Question: Why they didn't do that in the first palce?
This is talking back like 30-40 years, before the internet, i mean, they had barely moved from using punchcards to being able to edit their source code with a computer (gasp!) so having multiple people work on the same thing was just a distant dream for them and that is also why the internet is so fucking awesome, and why old people have such a difficult time with it
DVCS's (Distributed Version Control Systems) that are currently in use are some Microsoft one that nobody cares about but is integrated into Visual Studio so people end up using it, Mercurial (typically abbreviated hg), Bazaar (typically abbreviated bzr) which is put out by Canonical, the company behind Ubuntu, and Git, which was created specifically to manage the Linux kernel
Git was created because Linux devs were using some proprietary software to work on the kernel, but the license stated that it was free for any Linux dev so long as nobody tried to reverse engineer it. well, eventually somebody publically started to reverse engineer it, the company retracted the license agreement, and Linus Torvalds (initial creator and now benevolent dictator for life of the Linux kernel) took a week off and developed Git
A few common terms: A branch is a more-or-less copy of somebody else's code that you are working on, those are also called local branches.
You can have as many local branches as you like, and it is probably encouraged that you do so if you have multiple goals that you are working on at the same time.
Merges are where git largely autonomously takes two branches and merges them together.
A diff file is a difference file, which was created by Larry Walls (the creator of Perl) that shows the differences between two different version of a file.
Committing is creating a checkpoint of your code, and the common practice is to make sure your code at least compiles for you before committing it to version control.
That way if you ever revert, you can instantly recompile without any work.
git has various subcommands, like branch, merge, commit, diff, and init.
'git init' initializes the current directory (typically the root of a source code directory tree) to be a git repository. to undo this, simply delete the (invisible) .git folder in the directory. this is only necessary when you are starting a coding project, and is not useful nor necessary for branching from somebody else's repo.

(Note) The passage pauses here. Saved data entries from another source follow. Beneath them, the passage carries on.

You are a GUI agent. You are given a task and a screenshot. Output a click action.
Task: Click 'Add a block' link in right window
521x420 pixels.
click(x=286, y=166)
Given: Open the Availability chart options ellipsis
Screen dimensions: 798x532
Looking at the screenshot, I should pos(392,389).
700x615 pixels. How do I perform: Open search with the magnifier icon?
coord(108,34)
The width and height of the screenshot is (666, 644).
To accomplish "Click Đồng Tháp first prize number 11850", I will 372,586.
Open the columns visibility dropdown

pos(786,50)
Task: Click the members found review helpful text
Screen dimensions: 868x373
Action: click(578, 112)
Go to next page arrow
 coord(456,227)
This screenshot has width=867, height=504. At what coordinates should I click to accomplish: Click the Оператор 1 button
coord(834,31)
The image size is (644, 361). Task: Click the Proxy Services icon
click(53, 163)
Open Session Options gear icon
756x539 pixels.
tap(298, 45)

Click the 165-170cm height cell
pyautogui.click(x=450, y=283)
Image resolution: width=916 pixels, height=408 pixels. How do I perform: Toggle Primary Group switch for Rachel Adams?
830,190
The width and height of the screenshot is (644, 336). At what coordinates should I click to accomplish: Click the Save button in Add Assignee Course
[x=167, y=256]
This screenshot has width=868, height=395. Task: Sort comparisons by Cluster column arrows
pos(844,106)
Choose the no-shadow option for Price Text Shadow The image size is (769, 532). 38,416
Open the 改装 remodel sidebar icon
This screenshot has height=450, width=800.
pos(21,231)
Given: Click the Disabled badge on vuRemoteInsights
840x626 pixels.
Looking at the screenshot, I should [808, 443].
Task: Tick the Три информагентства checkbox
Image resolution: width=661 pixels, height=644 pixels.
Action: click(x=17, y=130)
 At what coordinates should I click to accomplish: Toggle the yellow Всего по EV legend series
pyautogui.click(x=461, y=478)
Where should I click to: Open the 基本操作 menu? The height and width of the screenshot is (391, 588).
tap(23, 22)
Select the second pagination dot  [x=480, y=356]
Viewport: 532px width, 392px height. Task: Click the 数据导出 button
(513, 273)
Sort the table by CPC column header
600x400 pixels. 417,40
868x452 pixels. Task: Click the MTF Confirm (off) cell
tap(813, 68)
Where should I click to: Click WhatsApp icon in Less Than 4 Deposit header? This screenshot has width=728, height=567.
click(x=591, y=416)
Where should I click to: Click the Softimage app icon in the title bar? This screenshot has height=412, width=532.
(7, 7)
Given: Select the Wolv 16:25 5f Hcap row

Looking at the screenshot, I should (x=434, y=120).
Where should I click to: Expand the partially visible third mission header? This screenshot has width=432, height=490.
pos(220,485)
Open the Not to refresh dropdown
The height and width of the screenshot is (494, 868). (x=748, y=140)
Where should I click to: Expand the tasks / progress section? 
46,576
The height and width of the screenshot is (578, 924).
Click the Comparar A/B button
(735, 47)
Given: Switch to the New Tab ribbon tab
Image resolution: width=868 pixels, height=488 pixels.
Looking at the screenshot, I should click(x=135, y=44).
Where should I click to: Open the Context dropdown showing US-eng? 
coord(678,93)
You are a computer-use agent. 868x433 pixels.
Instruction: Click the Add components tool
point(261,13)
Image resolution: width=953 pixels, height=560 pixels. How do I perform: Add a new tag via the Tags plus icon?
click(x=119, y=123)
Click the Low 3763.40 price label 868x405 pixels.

'git add <file/s>' adds a file/s to the git file tracking system. This means that these files are "under" version control. Every commit to these files will be recorded by Git.
'git branch <stuff>' creates a branch from repository. the workflow after this command is to make changes and then commit the changes to the local branch with 'git commit' and eventually send a patch upstream with 'git diff' or push it to an upstream repository with 'git push'.
'git commit -m "Comment"' creates a checkpoint of code that should compile. The comment is used to tell people what you added/changed and most importantly, why you did what you did. Feature additions should probably be immediately obvious as to why they were added (so you just have to say what feature you added), but if the feature is not necessarily immediately useful or if the feature is contested with somebody else on the project, explaining why you added that feature is a good idea.
'git diff' creates a diff (difference file) between the current code (that is not committed) and the last commit, or the last commit and the first state (after a git init or a branch). You can specify an output diff file that git will create, and you can send that diff file (also known as a patch or a patch file) to a main developer for review and possible inclusion.
'git push' pushes your changes to some upstream repository. I'm not sure about the permission you need to do this, but some projects (like the X Server and the Linux kernel) have leaders who are the only people allowed to push to the main repository. The point is to get code reviewed before it gets committed to the main repository, so the patch can be tweaked so it doesn't break anything, or so it adds even more features or fixes more bugs. Also, sometimes the whitespace of a patch is not acceptable by upstream developers, so the submitter has to reformat the patch with the correct whitespace formatting. This matters more than you would think.